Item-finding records
□ □ □
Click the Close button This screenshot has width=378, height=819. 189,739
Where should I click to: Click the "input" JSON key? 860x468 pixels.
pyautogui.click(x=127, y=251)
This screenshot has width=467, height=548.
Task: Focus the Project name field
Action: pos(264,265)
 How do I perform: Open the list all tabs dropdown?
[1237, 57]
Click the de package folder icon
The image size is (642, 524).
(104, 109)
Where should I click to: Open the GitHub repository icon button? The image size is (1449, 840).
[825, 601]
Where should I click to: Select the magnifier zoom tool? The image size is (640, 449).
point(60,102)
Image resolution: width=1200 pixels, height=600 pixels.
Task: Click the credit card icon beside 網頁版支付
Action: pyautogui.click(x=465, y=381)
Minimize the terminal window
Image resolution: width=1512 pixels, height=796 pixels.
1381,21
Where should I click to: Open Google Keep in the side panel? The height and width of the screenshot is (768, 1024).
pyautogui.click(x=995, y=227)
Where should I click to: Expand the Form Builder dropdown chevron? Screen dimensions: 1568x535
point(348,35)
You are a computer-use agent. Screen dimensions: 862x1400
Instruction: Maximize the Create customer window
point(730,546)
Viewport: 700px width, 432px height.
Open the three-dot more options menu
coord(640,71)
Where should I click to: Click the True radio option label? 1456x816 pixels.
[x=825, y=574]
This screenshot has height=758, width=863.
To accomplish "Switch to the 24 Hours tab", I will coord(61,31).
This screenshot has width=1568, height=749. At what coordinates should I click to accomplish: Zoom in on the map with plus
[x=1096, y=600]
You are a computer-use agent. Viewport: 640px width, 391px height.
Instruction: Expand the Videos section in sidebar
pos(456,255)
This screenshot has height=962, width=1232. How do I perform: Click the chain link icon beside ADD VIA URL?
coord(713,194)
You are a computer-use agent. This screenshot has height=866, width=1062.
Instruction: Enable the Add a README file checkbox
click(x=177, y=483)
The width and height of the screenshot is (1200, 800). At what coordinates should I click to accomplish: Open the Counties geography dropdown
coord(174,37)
□ □ □
- [Work required]: Update the data above by swapping "Where should I click to:" for "Where do I click to:" wherever it occurs, leaving every other line untouched.

- [Final answer]:
Click the Close button This screenshot has width=378, height=819. 189,739
Where do I click to: Click the "input" JSON key? 860x468 pixels.
pyautogui.click(x=127, y=251)
This screenshot has width=467, height=548.
Task: Focus the Project name field
Action: pos(264,265)
 How do I perform: Open the list all tabs dropdown?
[1237, 57]
Click the de package folder icon
The image size is (642, 524).
(104, 109)
Where do I click to: Open the GitHub repository icon button? The image size is (1449, 840).
[825, 601]
Where do I click to: Select the magnifier zoom tool? The image size is (640, 449).
point(60,102)
Image resolution: width=1200 pixels, height=600 pixels.
Task: Click the credit card icon beside 網頁版支付
Action: pyautogui.click(x=465, y=381)
Minimize the terminal window
Image resolution: width=1512 pixels, height=796 pixels.
1381,21
Where do I click to: Open Google Keep in the side panel? The height and width of the screenshot is (768, 1024).
pyautogui.click(x=995, y=227)
Where do I click to: Expand the Form Builder dropdown chevron? Screen dimensions: 1568x535
point(348,35)
You are a computer-use agent. Screen dimensions: 862x1400
Instruction: Maximize the Create customer window
point(730,546)
Viewport: 700px width, 432px height.
Open the three-dot more options menu
coord(640,71)
Where do I click to: Click the True radio option label? 1456x816 pixels.
[x=825, y=574]
This screenshot has height=758, width=863.
To accomplish "Switch to the 24 Hours tab", I will coord(61,31).
This screenshot has width=1568, height=749. At what coordinates should I click to accomplish: Zoom in on the map with plus
[x=1096, y=600]
You are a computer-use agent. Viewport: 640px width, 391px height.
Instruction: Expand the Videos section in sidebar
pos(456,255)
This screenshot has height=962, width=1232. How do I perform: Click the chain link icon beside ADD VIA URL?
coord(713,194)
You are a computer-use agent. This screenshot has height=866, width=1062.
Instruction: Enable the Add a README file checkbox
click(x=177, y=483)
The width and height of the screenshot is (1200, 800). At what coordinates should I click to accomplish: Open the Counties geography dropdown
coord(174,37)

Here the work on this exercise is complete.